How to read a peptide research study: a non-scientist's fieldguide
Most peptide articles assume you already know how to read a peptide study. The skill is not innate, and the errors cluster in five specific places. Here are the five questions to ask of any cited paper before letting it carry weight in a prescribing or buying decision.
Most peptide articles — including this one’s neighbours on Wolverine — assume the reader can already read a peptide research study. The skill is not innate. Almost every mistake the consumer-facing peptide market makes about the evidence base traces back to one of five specific places.
Here are the five questions to ask of any cited paper before letting it carry weight in a prescribing or buying decision. Each one is illustrated with a real published study from the peptides currently under FDA review — because the worked examples are how the questions get easier to ask the next time.
Question 1 — What molecule did they actually dose?
The most common error in peptide marketing is citing a real trial for the wrong peptide. The drugs in the GHRH-receptor-agonist class are the worst offenders: sermorelin, tesamorelin, CJC-1295, and the older [Nle27]GHRH(1-29) analog are all closely related but structurally distinct, and a trial in one is often presented as evidence for another.
Baker and colleagues (2012, Arch Neurol) is the worked example. 152 adults aged 55–87, twenty weeks of nightly subcutaneous treatment, favourable cognition effect at p=0.03. The intervention was tesamorelin. The trial is routinely cited in sermorelin marketing copy as the evidence base for that compound’s cognitive effects. It is not. Sermorelin and tesamorelin share a receptor and a class but they are not the same molecule, the half-lives are different by an order of magnitude, and only one of the two has a current FDA drug approval. Read the methods section; check which compound the participants actually received.
Question 2 — What was the route of administration?
The bioavailability of a peptide depends on how it was delivered. Most peptides are degraded by digestive enzymes; oral bioavailability for unprotected sequences is typically under one percent. So a paper showing a positive result in rats fed a peptide by gavage (a controlled-volume dose delivered directly into the stomach) is not automatically evidence that a capsule of the same compound will work in humans. We covered the route-and-evidence problem in detail in Peptide bioavailability.
Wu and colleagues (2020, Mater Sci Eng C) is a sharper version of the same problem. Thymosin β4 was loaded onto electrospun nanofiber scaffolds and showed improved migration, proliferation, and tenogenic differentiation in human stem cells across 28 days. The work is strictly in vitro — cells in a dish, on a synthetic scaffold. No animal received an injection. No human received an injection. The paper is repeatedly miscited as evidence that TB-500 (synthetic Tβ4) injected into a human tendon will repair the tendon. The route — no injection at all — is the entire reason the citation does not support that claim.

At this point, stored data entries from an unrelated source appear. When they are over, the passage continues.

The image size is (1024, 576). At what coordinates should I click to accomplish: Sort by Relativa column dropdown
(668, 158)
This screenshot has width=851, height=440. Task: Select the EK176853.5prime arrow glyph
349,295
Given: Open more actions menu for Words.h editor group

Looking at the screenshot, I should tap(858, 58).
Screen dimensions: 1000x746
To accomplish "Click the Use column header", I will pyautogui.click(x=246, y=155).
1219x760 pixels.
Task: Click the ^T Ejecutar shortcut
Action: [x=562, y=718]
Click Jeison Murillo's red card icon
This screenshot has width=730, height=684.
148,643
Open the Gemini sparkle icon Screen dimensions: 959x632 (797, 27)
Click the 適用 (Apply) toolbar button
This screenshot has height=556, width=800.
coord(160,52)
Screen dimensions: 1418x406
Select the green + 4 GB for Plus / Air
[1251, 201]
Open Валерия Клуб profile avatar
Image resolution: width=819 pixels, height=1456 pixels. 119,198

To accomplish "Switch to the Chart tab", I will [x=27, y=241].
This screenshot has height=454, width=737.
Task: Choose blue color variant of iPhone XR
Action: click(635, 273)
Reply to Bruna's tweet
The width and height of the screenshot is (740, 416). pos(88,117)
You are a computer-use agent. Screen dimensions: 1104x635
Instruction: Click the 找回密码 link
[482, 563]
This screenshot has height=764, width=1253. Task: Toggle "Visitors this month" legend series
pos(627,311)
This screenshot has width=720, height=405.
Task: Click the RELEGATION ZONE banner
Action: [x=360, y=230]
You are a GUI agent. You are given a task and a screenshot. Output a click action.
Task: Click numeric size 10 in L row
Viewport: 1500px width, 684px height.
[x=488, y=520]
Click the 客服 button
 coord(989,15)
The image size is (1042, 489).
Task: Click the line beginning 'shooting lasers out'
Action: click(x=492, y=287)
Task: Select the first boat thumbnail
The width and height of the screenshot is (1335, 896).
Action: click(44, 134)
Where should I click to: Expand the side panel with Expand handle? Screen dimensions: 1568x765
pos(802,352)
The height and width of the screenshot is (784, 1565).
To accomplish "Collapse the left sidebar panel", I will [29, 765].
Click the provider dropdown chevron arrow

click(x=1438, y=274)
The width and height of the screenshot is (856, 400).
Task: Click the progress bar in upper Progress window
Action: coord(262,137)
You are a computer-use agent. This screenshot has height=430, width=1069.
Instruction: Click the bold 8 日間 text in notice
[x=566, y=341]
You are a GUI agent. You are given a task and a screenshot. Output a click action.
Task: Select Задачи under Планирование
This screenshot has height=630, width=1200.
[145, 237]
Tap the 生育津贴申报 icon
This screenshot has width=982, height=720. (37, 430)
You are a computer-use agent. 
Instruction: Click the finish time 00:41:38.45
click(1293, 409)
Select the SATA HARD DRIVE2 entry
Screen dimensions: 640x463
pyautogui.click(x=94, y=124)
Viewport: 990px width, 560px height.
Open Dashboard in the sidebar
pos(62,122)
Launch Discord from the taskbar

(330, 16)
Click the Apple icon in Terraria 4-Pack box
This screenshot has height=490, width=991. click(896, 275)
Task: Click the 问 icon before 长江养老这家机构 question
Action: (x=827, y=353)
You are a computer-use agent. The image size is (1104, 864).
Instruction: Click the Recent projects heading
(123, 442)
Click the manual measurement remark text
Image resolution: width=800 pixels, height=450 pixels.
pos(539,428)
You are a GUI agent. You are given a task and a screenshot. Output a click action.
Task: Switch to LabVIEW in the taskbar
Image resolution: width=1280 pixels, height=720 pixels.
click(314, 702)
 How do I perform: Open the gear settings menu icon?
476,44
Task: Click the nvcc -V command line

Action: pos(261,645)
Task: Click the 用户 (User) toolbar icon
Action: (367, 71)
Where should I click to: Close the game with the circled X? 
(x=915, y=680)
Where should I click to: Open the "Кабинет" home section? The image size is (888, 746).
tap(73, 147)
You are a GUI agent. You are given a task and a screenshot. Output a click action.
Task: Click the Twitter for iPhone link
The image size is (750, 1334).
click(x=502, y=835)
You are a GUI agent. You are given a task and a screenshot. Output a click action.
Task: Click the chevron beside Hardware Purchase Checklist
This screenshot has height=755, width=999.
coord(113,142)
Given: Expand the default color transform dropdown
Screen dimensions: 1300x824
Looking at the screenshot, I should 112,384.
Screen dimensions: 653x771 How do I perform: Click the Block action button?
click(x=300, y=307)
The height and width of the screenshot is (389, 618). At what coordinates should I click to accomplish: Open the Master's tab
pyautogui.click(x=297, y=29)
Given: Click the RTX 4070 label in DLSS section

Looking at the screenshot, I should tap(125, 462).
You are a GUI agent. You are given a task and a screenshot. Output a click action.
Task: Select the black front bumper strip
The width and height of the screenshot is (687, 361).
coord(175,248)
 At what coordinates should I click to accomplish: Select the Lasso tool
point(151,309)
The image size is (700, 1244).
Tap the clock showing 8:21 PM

Question 3 — What was the population, and does it match the use case?
A trial in HIV-infected adults with abdominal lipodystrophy is not automatically a trial in healthy adult men trying to lose belly fat. A trial in adults with mild cognitive impairment is not automatically a trial in healthy older adults trying to sharpen attention. A trial in 70-year-olds is not a trial in 35-year-olds.
The relevant question for any cited study is: were the people in this trial similar enough to me, or to the person I am prescribing for, that the effect size should be expected to transfer? Sometimes the answer is yes. Often the answer is no, and the trial is still being used as if the answer is yes. The fix is to read the population description (usually paragraph one of the Methods section) and decide whether the off-label use case sits inside that population or outside it.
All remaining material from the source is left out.